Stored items
::::

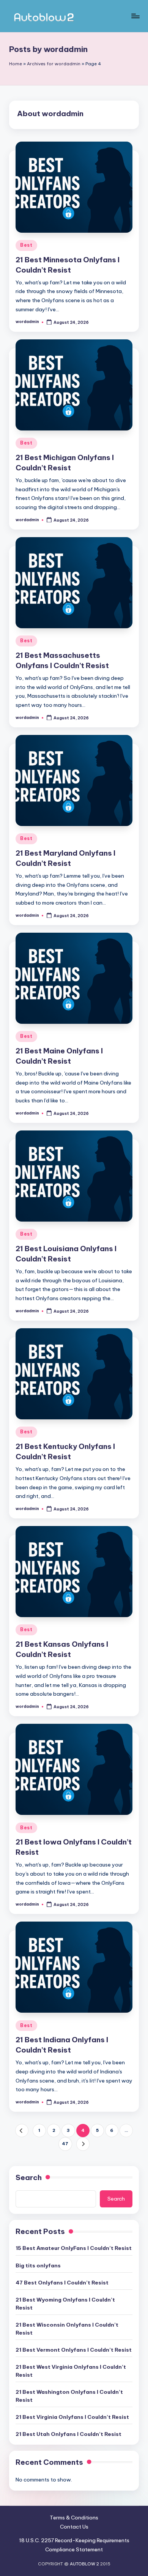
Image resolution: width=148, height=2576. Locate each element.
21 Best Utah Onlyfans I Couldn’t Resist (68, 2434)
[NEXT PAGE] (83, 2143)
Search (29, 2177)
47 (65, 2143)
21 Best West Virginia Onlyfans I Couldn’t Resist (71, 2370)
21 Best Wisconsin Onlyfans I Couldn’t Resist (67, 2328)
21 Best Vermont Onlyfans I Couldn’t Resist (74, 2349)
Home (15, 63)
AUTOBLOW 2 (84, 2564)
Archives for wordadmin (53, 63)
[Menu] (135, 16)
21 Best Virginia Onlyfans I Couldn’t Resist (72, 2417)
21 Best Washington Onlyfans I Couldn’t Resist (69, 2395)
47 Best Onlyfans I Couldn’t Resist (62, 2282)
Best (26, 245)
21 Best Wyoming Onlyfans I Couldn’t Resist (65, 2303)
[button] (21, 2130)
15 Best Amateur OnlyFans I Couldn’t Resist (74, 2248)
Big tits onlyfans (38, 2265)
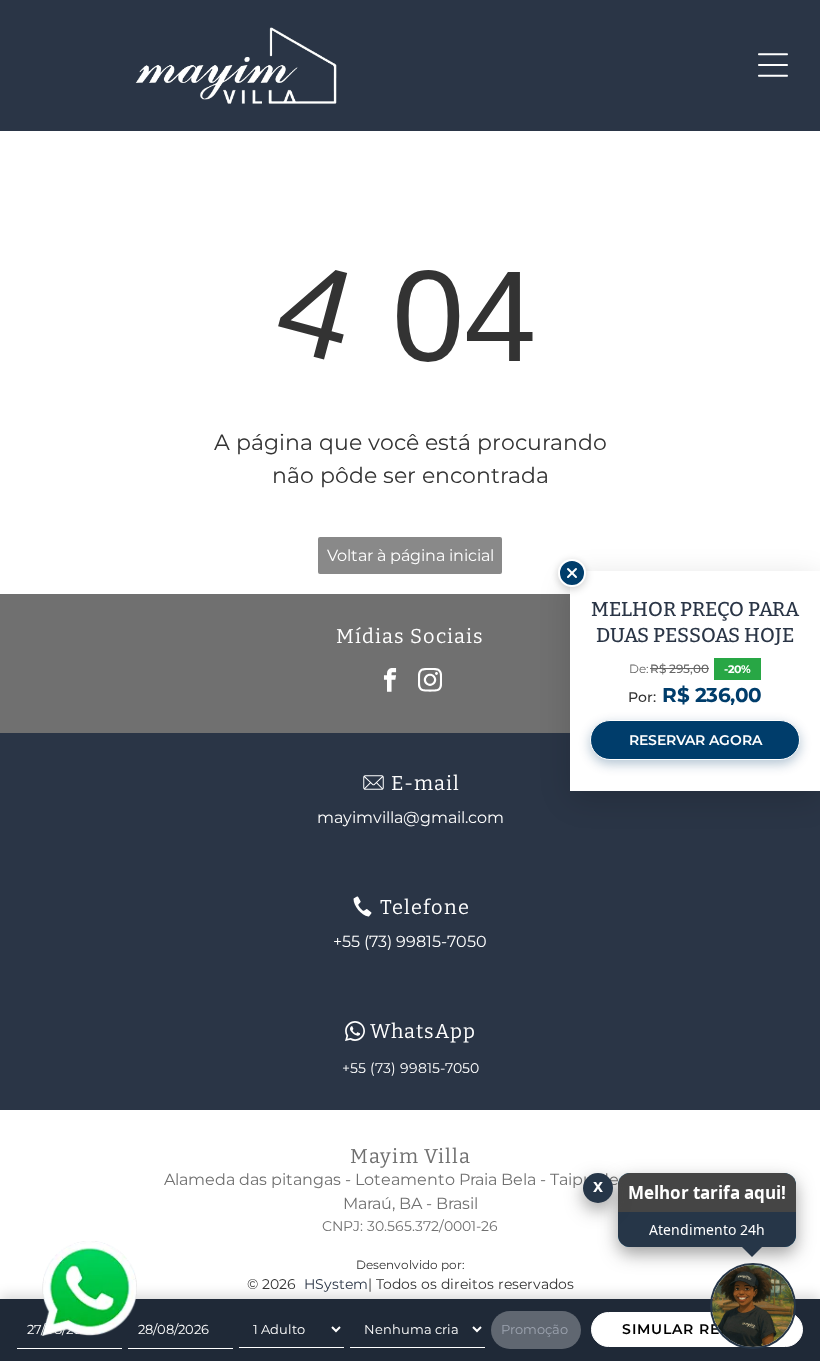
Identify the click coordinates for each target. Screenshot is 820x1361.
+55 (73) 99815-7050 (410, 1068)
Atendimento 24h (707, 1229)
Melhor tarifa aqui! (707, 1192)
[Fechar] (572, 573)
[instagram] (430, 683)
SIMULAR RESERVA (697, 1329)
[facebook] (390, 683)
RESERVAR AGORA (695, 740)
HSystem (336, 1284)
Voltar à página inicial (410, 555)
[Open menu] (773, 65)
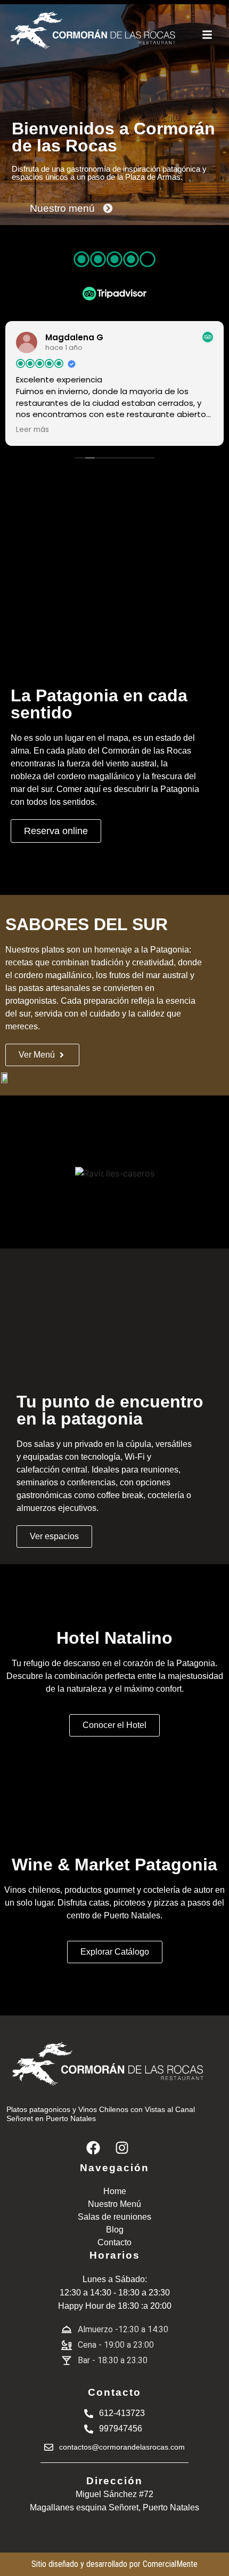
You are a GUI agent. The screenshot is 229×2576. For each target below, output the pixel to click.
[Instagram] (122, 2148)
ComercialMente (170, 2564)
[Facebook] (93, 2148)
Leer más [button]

::::

◆ Task statement:
Reading through the records above, report each line in which the string "target" is found.

◆ Finished exercise:
Identify the click coordinates for each target. Screenshot is 820x1361.
You are a GUI agent. The screenshot is 229×2576. For each target below, output the pixel to click.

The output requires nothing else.